Cohen syndrome, an autosomal recessive condition, is characterized by failure to thrive, obesity, hypotonia, and developmental delays. Common features of Cohen syndrome include retinal dystrophy that appears by mid-childhood, progressive high myopia, acquired microcephaly, non- progressive intellectual disability, global developmental delay, hypotonia, and joint hypermobility. Less common features include short stature, small or narrow hands and feet, truncal obesity (which appears during or after mid-childhood), friendly disposition, and non-cyclic granulocytopenia.

Mutations in the VPS13B gene (8q22-q23) (also known as COH1) cause Cohen syndrome and can be detected in 88% of individuals with typical clinical features of Cohen syndrome.

References:
• GeneReviews
• OMIM #216550: Cohen syndrome
• OMIM #607817: VSP13B gene

GENES
VPS13B

INDICATIONS
This test is indicated for:

  • Confirmation of a clinical diagnosis of Cohen syndrome in an individual in whom sequence analysis was negative.
  • Carrier testing in adults with a family history of Cohen syndrome in whom sequence analysis was negative.

METHODOLOGY

DNA isolated from peripheral blood is hybridized to a CGH array to detect deletions and duplications. The targeted CGH array has overlapping probes which cover the entire genomic region.

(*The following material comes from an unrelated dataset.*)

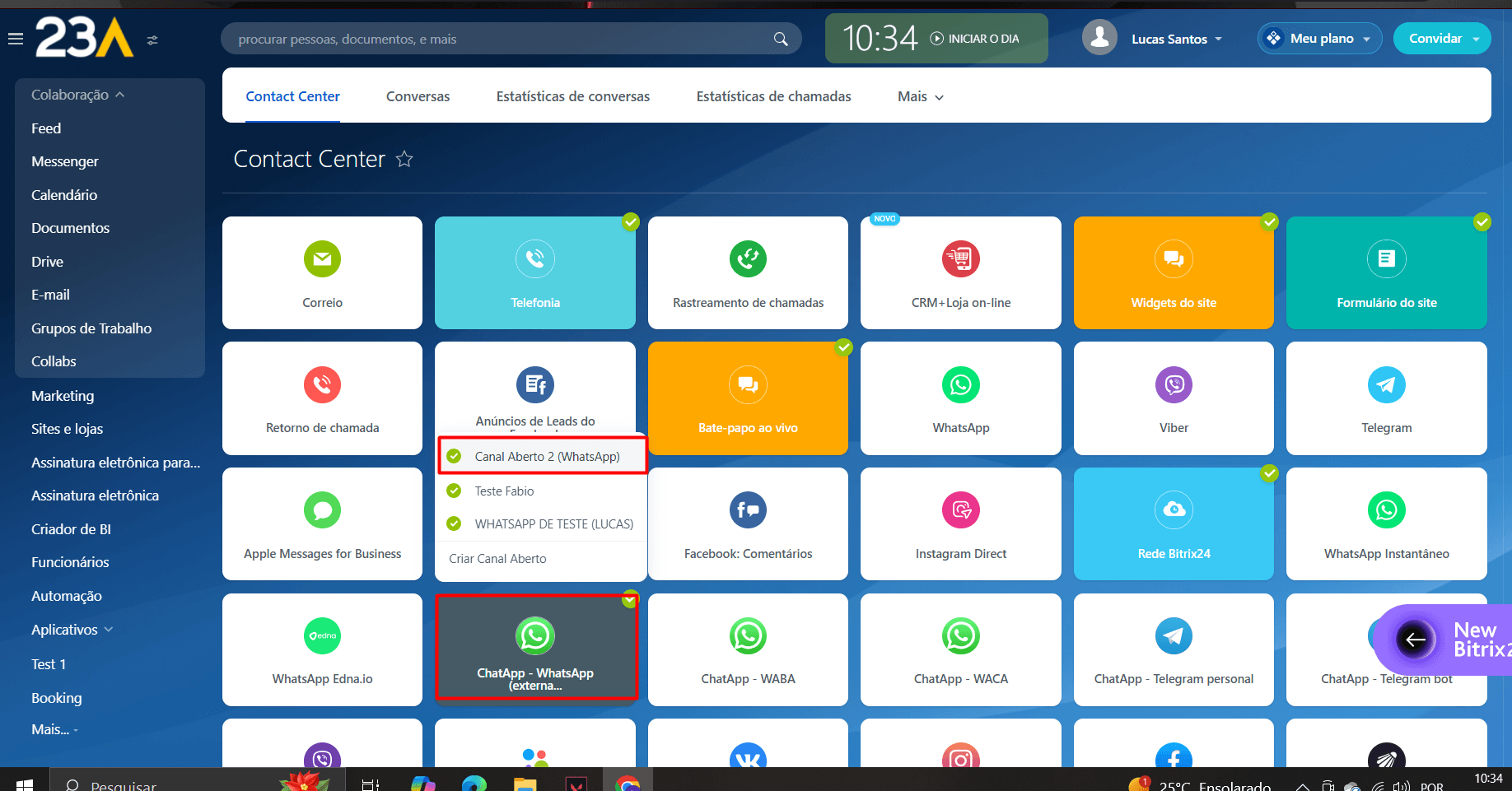The image size is (1512, 791).
Task: Open the Windows Start menu
Action: [24, 784]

Please note that a “backbone” of probes across the entire genome are included on the array for analytical and quality control purposes. Rarely, off- target copy number variants causative of disease may be identified that may or may not be related to the patient’s phenotype. Only known pathogenic off-target copy number variants will be reported. Off-target copy number variants of unknown clinical significance will not be reported.

DETECTION

Detection is limited to duplications and deletions. The CGH array will not detect point or intronic mutations. Results of molecular analysis must be interpreted in the context of the patient’s clinical and/or biochemical phenotype.

SPECIMEN REQUIREMENTS

Submit only 1 of the following specimen types
* Preferred specimen type: Whole Blood

Type: Whole Blood
Specimen Requirements:
In EDTA (purple top) or ACD (yellow top) tube: Infants (2 years): 3-5 ml
Older Children & Adults: 5-10 ml

Specimen Collection and Shipping: Refrigerate until time of shipment. Ship sample within 5 days of collection at room temperature with overnight delivery.

Type: Saliva
Specimen Requirements:
OrageneTM Saliva Collection kit (available through CEN4GEN) used according to manufacturer instructions.

Specimen Collection and Shipping: Store sample at room temperature. Ship sample within 5 days of collection at room temperature with overnight delivery.

SPECIAL INSTRUCTIONS

Sequence analysis is required before deletion/duplication analysis by targeted CGH array. If sequencing is performed by another third party provider, please submit a copy of the sequencing report with the test requisition.

RELATED TESTS

  • Sequence analysis of the VPS13B gene is available and is required before deletion/duplication analysis.
  • Custom diagnostic mutation analysis (test code: 6875) is available to family members if mutations are identified by targeted mutation testing or sequencing analysis.
  • X-Linked Intellectual Disability panels are available for 30, 60, and 90+ genes.